Problem to solve:
The answer is the complete listing below, written out again exactly.

--- START ---

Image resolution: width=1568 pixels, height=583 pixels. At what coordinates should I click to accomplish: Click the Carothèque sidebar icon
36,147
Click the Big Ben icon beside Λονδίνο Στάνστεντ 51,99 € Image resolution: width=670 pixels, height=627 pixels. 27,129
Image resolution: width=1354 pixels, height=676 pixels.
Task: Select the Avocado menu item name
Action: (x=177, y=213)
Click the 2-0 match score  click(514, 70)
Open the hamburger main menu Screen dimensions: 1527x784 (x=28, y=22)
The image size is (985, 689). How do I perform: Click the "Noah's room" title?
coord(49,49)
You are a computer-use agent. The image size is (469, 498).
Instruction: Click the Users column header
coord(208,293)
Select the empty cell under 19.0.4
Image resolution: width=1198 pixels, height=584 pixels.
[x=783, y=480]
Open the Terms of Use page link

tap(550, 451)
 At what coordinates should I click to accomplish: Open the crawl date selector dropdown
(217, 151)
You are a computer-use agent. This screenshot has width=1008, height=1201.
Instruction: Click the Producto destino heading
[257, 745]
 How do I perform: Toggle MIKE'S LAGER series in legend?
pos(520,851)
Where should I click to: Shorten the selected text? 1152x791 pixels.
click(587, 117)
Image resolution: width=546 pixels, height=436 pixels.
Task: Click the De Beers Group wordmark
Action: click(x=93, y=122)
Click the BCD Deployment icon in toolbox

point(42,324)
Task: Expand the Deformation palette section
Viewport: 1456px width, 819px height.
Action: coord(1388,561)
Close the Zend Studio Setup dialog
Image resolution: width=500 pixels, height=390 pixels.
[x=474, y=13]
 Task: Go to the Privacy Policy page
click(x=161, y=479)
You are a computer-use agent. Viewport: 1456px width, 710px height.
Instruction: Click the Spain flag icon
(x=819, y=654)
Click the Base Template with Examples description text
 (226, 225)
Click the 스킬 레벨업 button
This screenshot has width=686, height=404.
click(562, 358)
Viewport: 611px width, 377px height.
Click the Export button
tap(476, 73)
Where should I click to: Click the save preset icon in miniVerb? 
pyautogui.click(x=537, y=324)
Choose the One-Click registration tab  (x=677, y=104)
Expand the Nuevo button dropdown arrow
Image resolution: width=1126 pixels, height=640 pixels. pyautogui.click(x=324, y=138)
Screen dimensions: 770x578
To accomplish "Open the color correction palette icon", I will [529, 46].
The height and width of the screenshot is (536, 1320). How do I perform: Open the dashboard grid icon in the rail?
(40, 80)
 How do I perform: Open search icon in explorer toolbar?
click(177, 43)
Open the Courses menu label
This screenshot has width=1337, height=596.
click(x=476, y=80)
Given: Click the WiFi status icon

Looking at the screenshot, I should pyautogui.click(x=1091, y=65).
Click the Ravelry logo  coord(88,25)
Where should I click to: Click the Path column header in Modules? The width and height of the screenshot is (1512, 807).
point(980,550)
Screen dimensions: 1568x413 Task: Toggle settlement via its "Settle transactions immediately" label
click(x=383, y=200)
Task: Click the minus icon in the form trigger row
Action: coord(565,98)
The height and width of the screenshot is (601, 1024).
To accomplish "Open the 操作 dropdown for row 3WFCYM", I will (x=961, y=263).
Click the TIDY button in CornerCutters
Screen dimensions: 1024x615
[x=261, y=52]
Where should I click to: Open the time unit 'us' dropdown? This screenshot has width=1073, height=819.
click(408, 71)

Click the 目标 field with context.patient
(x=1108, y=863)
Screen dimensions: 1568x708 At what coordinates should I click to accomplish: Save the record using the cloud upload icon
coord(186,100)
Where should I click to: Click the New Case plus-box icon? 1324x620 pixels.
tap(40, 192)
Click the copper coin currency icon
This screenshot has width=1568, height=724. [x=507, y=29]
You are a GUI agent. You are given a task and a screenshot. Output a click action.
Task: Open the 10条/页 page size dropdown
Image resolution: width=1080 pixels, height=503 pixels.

--- END ---

Solution below:
Image resolution: width=1568 pixels, height=583 pixels. At what coordinates should I click to accomplish: Click the Carothèque sidebar icon
36,147
Click the Big Ben icon beside Λονδίνο Στάνστεντ 51,99 € Image resolution: width=670 pixels, height=627 pixels. 27,129
Image resolution: width=1354 pixels, height=676 pixels.
Task: Select the Avocado menu item name
Action: (x=177, y=213)
Click the 2-0 match score  click(514, 70)
Open the hamburger main menu Screen dimensions: 1527x784 (x=28, y=22)
The image size is (985, 689). How do I perform: Click the "Noah's room" title?
coord(49,49)
You are a computer-use agent. The image size is (469, 498).
Instruction: Click the Users column header
coord(208,293)
Select the empty cell under 19.0.4
Image resolution: width=1198 pixels, height=584 pixels.
[x=783, y=480]
Open the Terms of Use page link

tap(550, 451)
 At what coordinates should I click to accomplish: Open the crawl date selector dropdown
(217, 151)
You are a computer-use agent. This screenshot has width=1008, height=1201.
Instruction: Click the Producto destino heading
[257, 745]
 How do I perform: Toggle MIKE'S LAGER series in legend?
pos(520,851)
Where should I click to: Shorten the selected text? 1152x791 pixels.
click(587, 117)
Image resolution: width=546 pixels, height=436 pixels.
Task: Click the De Beers Group wordmark
Action: click(x=93, y=122)
Click the BCD Deployment icon in toolbox

point(42,324)
Task: Expand the Deformation palette section
Viewport: 1456px width, 819px height.
Action: coord(1388,561)
Close the Zend Studio Setup dialog
Image resolution: width=500 pixels, height=390 pixels.
[x=474, y=13]
 Task: Go to the Privacy Policy page
click(x=161, y=479)
You are a computer-use agent. Viewport: 1456px width, 710px height.
Instruction: Click the Spain flag icon
(x=819, y=654)
Click the Base Template with Examples description text
 (226, 225)
Click the 스킬 레벨업 button
This screenshot has width=686, height=404.
click(562, 358)
Viewport: 611px width, 377px height.
Click the Export button
tap(476, 73)
Where should I click to: Click the save preset icon in miniVerb? 
pyautogui.click(x=537, y=324)
Choose the One-Click registration tab  (x=677, y=104)
Expand the Nuevo button dropdown arrow
Image resolution: width=1126 pixels, height=640 pixels. pyautogui.click(x=324, y=138)
Screen dimensions: 770x578
To accomplish "Open the color correction palette icon", I will [529, 46].
The height and width of the screenshot is (536, 1320). How do I perform: Open the dashboard grid icon in the rail?
(40, 80)
 How do I perform: Open search icon in explorer toolbar?
click(177, 43)
Open the Courses menu label
This screenshot has width=1337, height=596.
click(x=476, y=80)
Given: Click the WiFi status icon

Looking at the screenshot, I should pyautogui.click(x=1091, y=65).
Click the Ravelry logo  coord(88,25)
Where should I click to: Click the Path column header in Modules? The width and height of the screenshot is (1512, 807).
point(980,550)
Screen dimensions: 1568x413 Task: Toggle settlement via its "Settle transactions immediately" label
click(x=383, y=200)
Task: Click the minus icon in the form trigger row
Action: coord(565,98)
The height and width of the screenshot is (601, 1024).
To accomplish "Open the 操作 dropdown for row 3WFCYM", I will (x=961, y=263).
Click the TIDY button in CornerCutters
Screen dimensions: 1024x615
[x=261, y=52]
Where should I click to: Open the time unit 'us' dropdown? This screenshot has width=1073, height=819.
click(408, 71)

Click the 目标 field with context.patient
(x=1108, y=863)
Screen dimensions: 1568x708 At what coordinates should I click to accomplish: Save the record using the cloud upload icon
coord(186,100)
Where should I click to: Click the New Case plus-box icon? 1324x620 pixels.
tap(40, 192)
Click the copper coin currency icon
This screenshot has width=1568, height=724. [x=507, y=29]
You are a GUI agent. You are given a task and a screenshot. Output a click action.
Task: Open the 10条/页 page size dropdown
Image resolution: width=1080 pixels, height=503 pixels.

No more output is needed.